I have been a Naturist for more than forty years. Like many of us, I started being a Nudist, going to beaches where people felt free and shared nakedness while swimming and sunbathing. For me it was a big step because of the sequelae of Polio, my body is kind of irregular and I am wearing several scares, which I call my war medals.
Soon I started to understand the benefits of nudism, not only for the freedom but also for the egalitarian feeling one gets when surrounded by different naked bodies, with different shapes, sizes and colours. Naked, we are all the same and only our natural individualities difference us.
Soon I started to study about the Philosophy accompanying Naturism, starting in India in 1891 and then developing in the United Kingdom amongst other places around the world. The more I learnt about it, the more I liked it and the more I got involved. I started to practice the whole ethos of the philosophy, living naked all the time at home, Summer or Winter,
Spring or Fall.
I started to understand the importance and relevance of following the Natural Laws of our Mother Earth. To live under the premises of caring about the environment and all beings on the planet from an equal perspective. We are all here for a purpose and we are all equally entitled to our rights to be kept and defended.
It took several years to reach the point where I am now: A Naturist, Vegetarian, Environmentalist, Animalist and Plasticist who will fight to defend Human, Animal and Planet rights till the end of his life, as well as to defend the most sustainable and egalitarian philosophy there is and specially spreading its benefits amongst the disabled community (INF-FNI Focus December 13/62/2021)
Unfortunately, every day more and more, the ethos of this balanced and liberating philosophy is broken with the introduction of confusing concepts and allowing the textile norm to invade our spaces.
Naturism and Nudism are not the same. The first is a philosophy of life, the latter, a shared activity with no clothes. All Naturist are nudist by default because they live and manage their activities naked but, a nudist is not always a naturist and there, the problem starts when mixing concepts attending Naturist places.
Last May I attended a meeting of a Naturist Federation at a famous and fabulous Naturist camp. I was sincerely horrified when, on the first activity offered by the resort, only I and other 4 or 5 people of almost 100 (figurative but close number) were naked, the rest were dressed, some even with coats. It was May and the cold was not that at all, a bit fresh yes but not cold.
I enquired and complained because I felt the whole ethos of the Naturist ideology had been corrupted and, the worst part was that when I complaint, everybody seemed to be OK with the idea of being dressed, or with he rule to have to wear some clothes at the indoor restaurant…
I really think things are getting out of hand in this matter. If you are a Naturist and go to a Naturist resort (at least on its denomination) one expects to mingle with people alike, who share the same principles of life. To be a Naturist it is not compulsory to be a Vegan but it is to live according to and respecting nature, maintaining a sustainable life in harmony with the planet and res pecting the essential rules of Naturism, one and most important, to live naked, specially in places reserved for that purpose.

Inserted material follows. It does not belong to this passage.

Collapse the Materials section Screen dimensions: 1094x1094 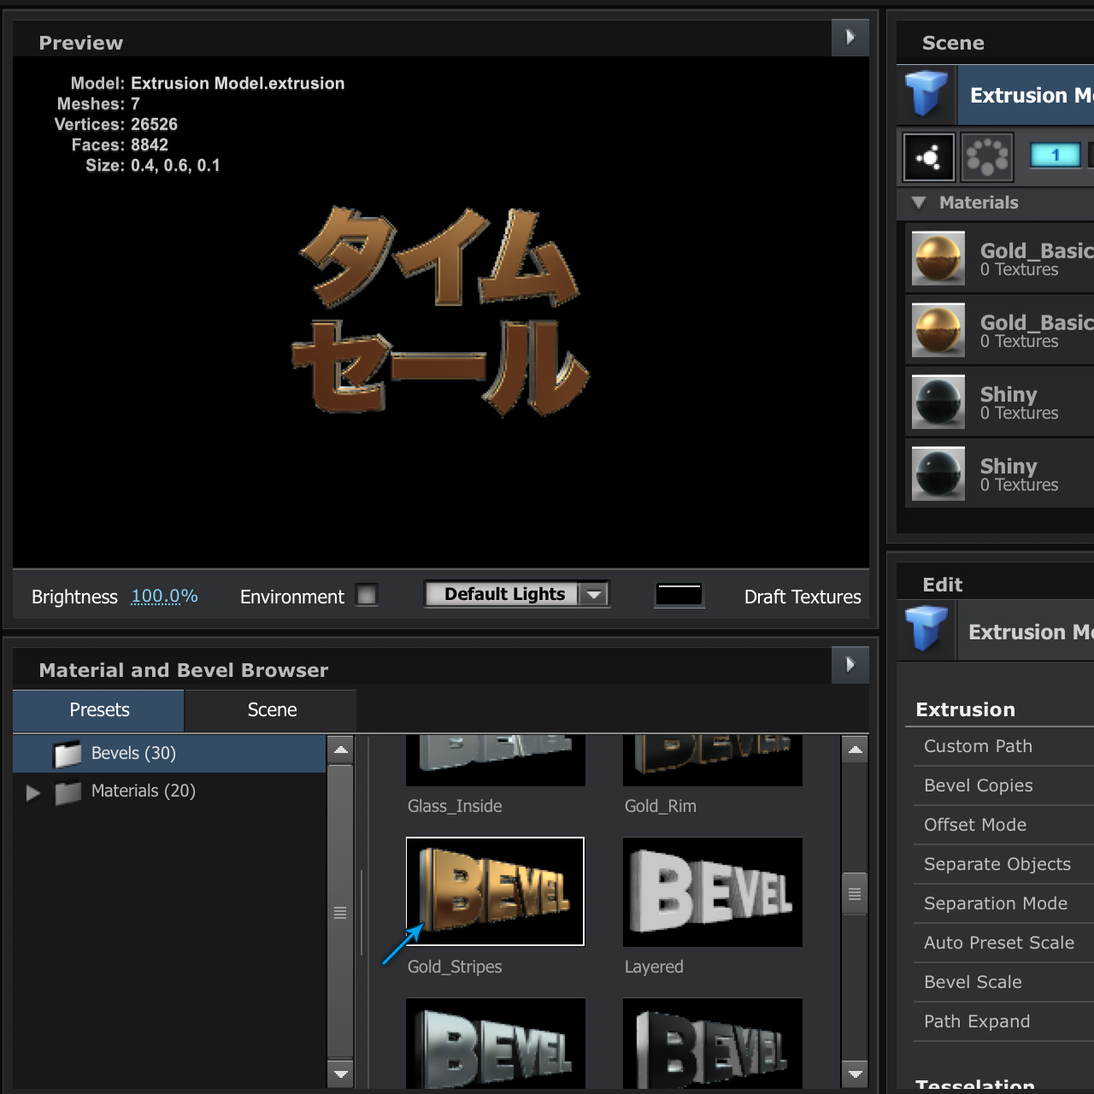coord(919,203)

Textilizing Naturism breaks the concept of equality completely. That freedom of being amongst people without knowing their wealth or social status that textile items show. I have had several conversations with many Nudists (have not found many pure Naturists in Spain yet and not even within the different Federations) and I can understand but not share their point of view.
I agree that each one has to be as they are, but I would like it to be understood that the textile norm breaks
the equality of the naturist philosophy because differentiation of social stratum and life is made with the different brand of clothes which begins to mark the difference of society status, of purchasing power and even of origin and type of life while, the naked body is what it is with its specific differences of each individual person but without differentiation of anything social, material or external I have participated in the naturist philosophy for forty years and I have seen the deterioration of it that is being done with the permissiveness of textiles and closet naturism that wants to show the face but not at the same time as the genitals. The same excuses that are used to hide homosexuality or any other minority diversities in our society.
I was told that the suffix -ist is exclusive but I always reply that if you belong to an -ist group it is for a specific reason, and that is to maintain the rules and ethos of the group.
So, I am begging all federations, resorts and groups to consider what they really are and take measures no to allow the textile world to take over and ruin the most sustainable and egalitarian philosophy there is.
There are real Naturist places where textiles are not allowed but on some exceptional circumstances.
If you attend a Naturist place you should live naked all time and lead a normal life without clothes all the time. If you are cold, choose another season to go or join indoor naturist groups somewhere else. There are plenty of groups that do them all over the world.
No more textile allowed on Naturist locations, please. Let´s safe our philosophy of life from the hypocrite social morals.